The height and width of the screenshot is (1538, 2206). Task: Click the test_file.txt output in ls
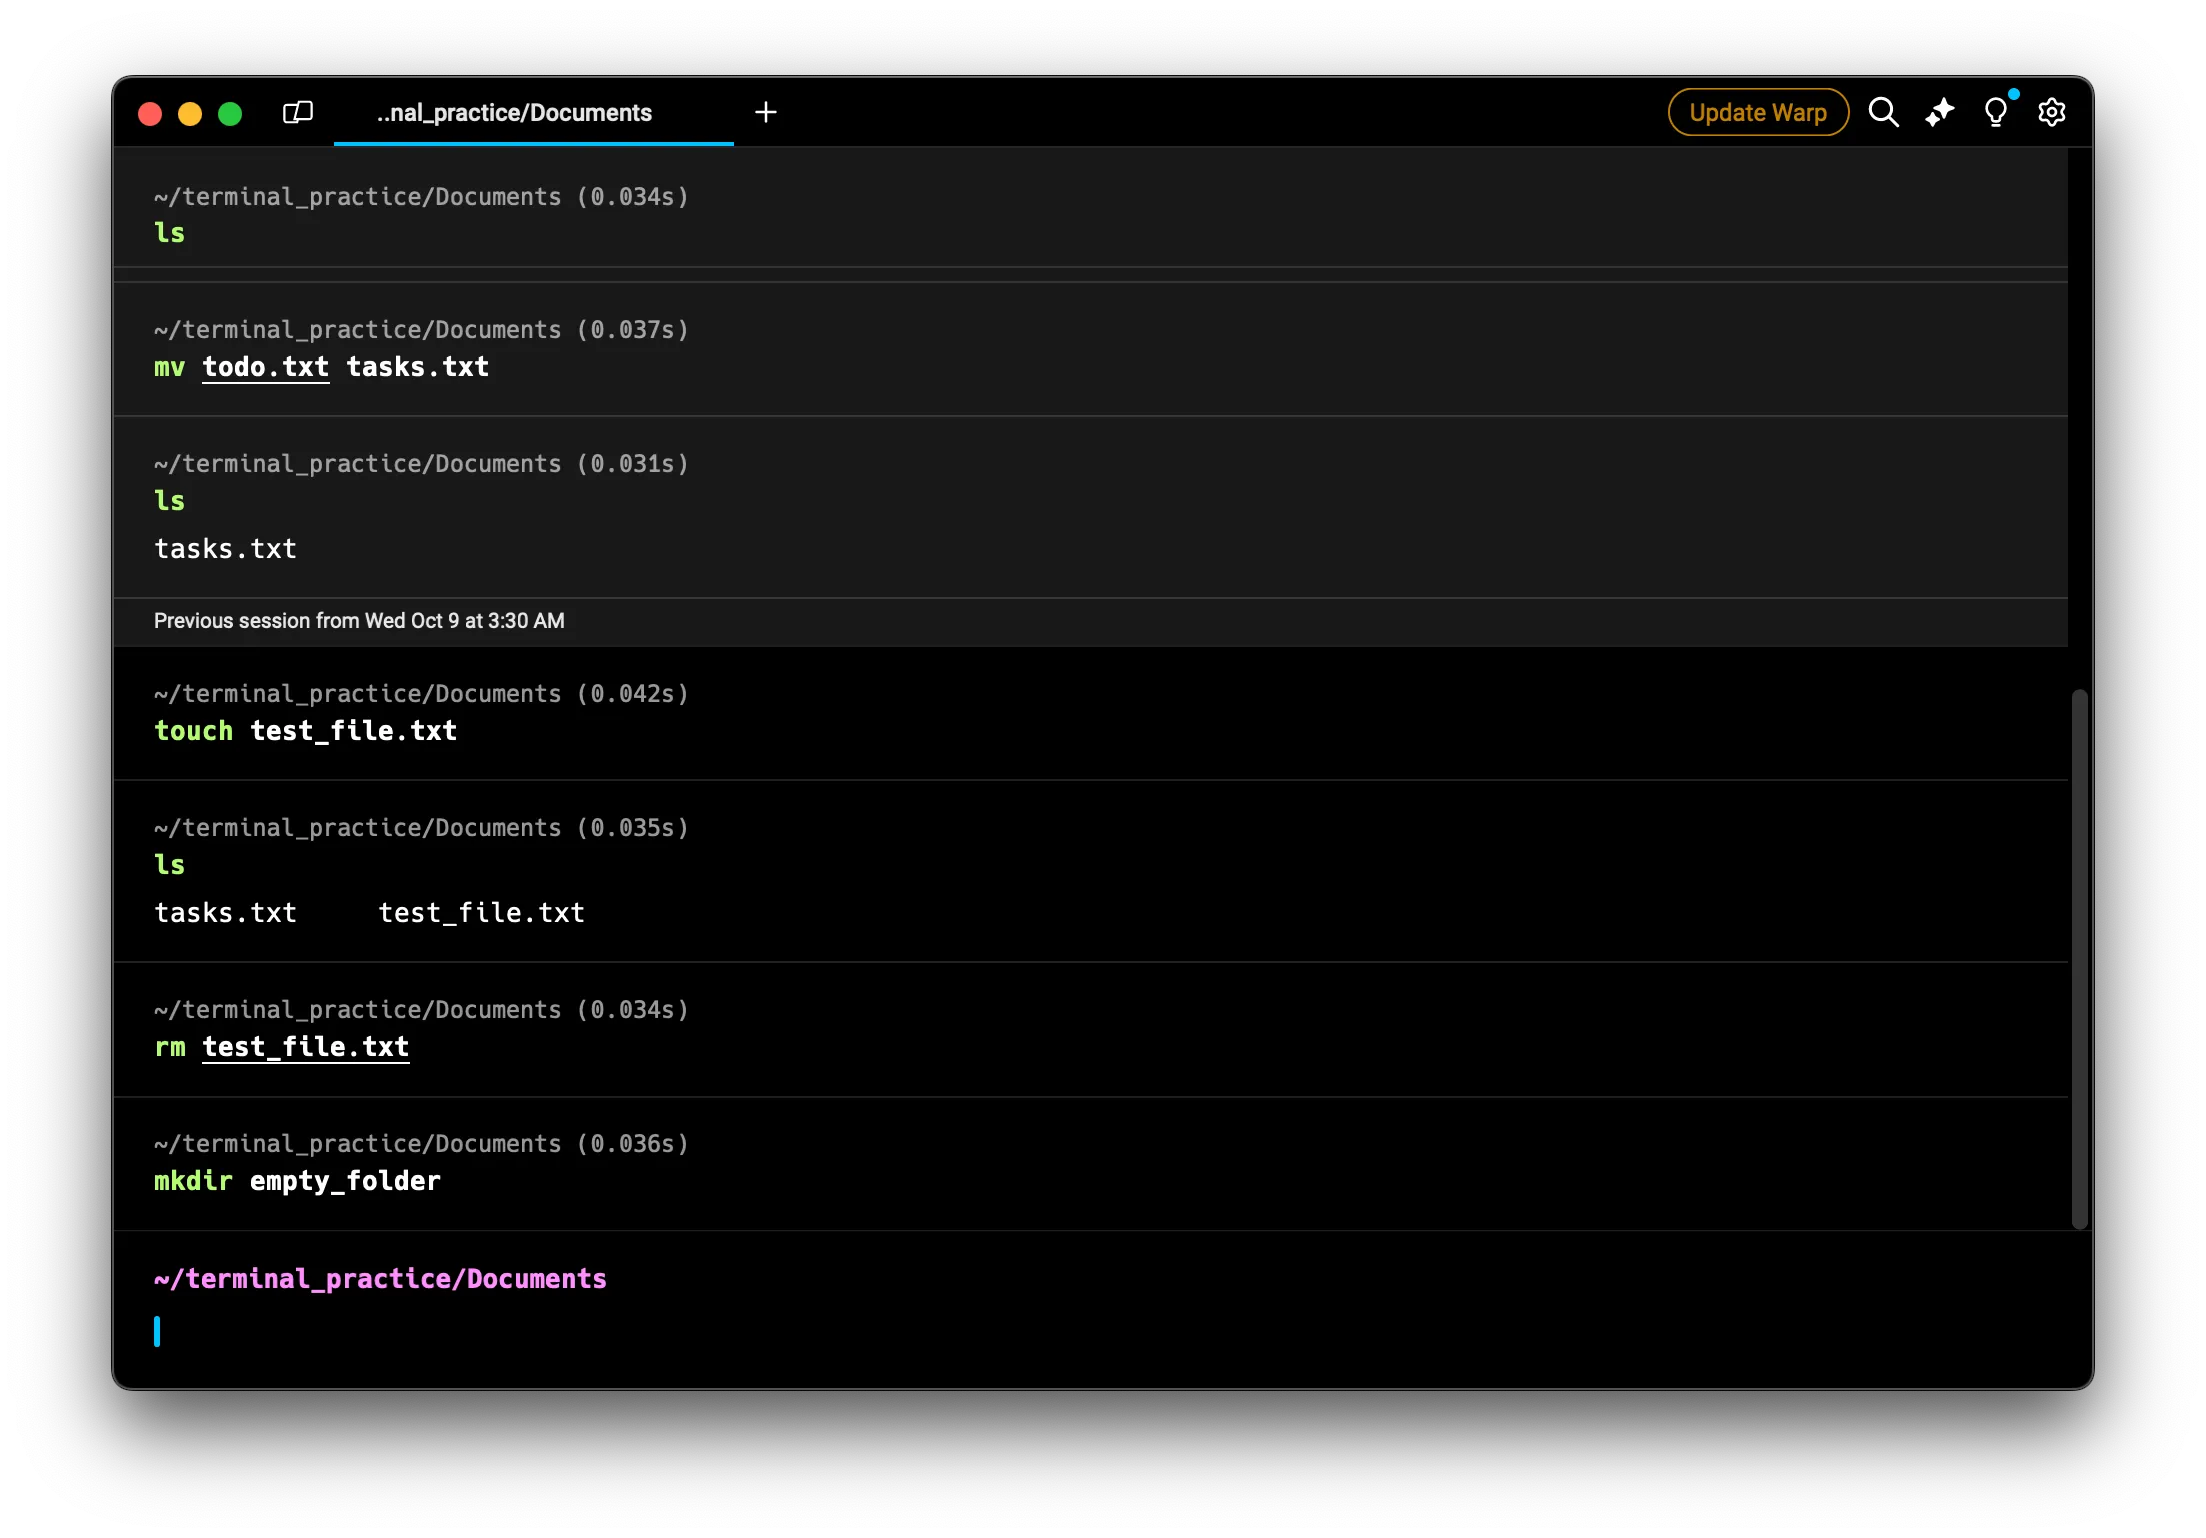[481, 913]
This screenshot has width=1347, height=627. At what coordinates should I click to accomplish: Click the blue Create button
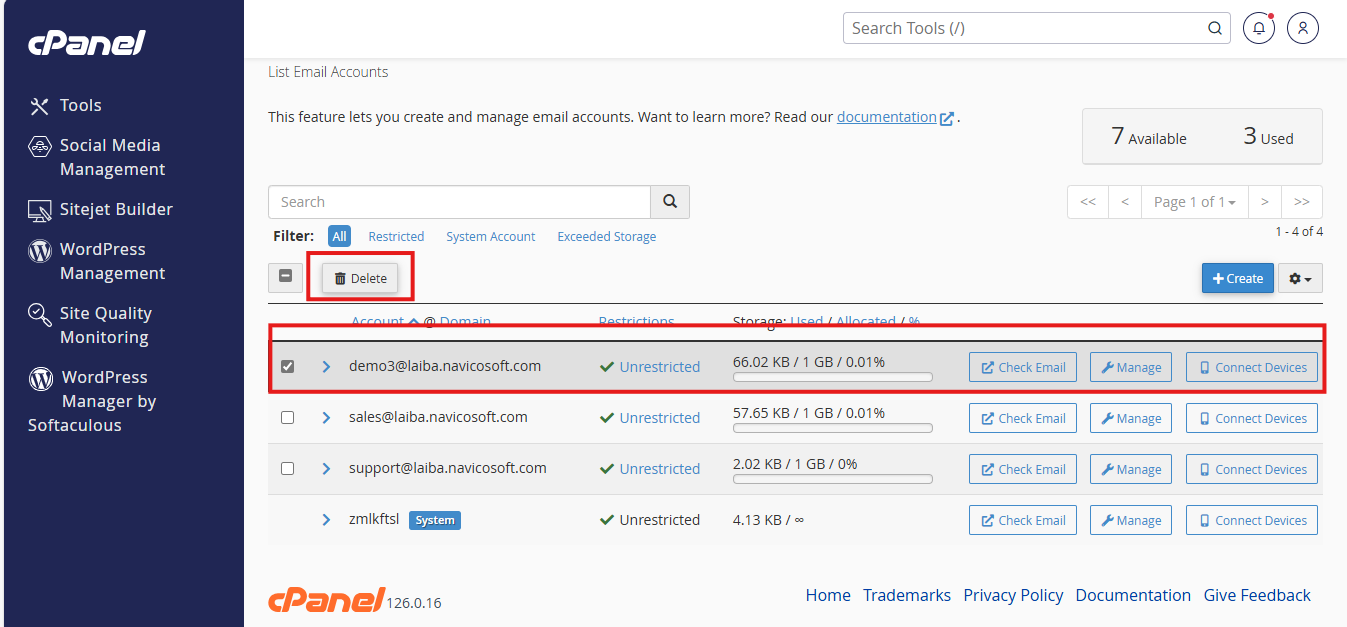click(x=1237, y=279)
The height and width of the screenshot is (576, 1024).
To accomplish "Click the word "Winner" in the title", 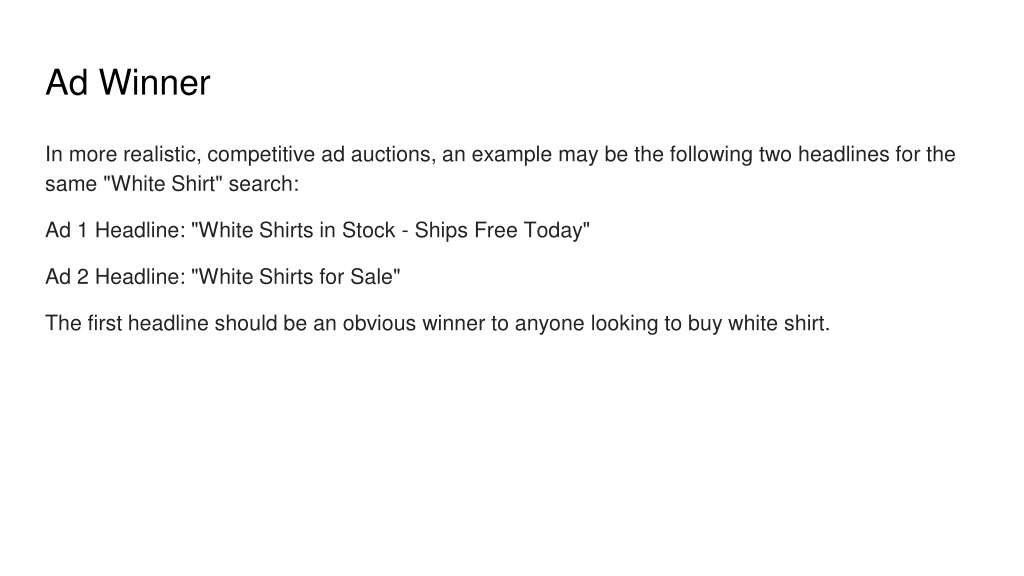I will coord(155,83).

:::

[AIM OF THE TASK]
Reproduce, word for word, every line from the start of the records down to and including the line with "The height and width of the screenshot is (576, 1024)."; skip the pictures.

[YOUR RESPONSE]
The height and width of the screenshot is (1538, 2206). Task: Click the test_file.txt output in ls
[481, 913]
This screenshot has width=1347, height=627. At what coordinates should I click to accomplish: Click the blue Create button
click(x=1237, y=279)
The height and width of the screenshot is (576, 1024).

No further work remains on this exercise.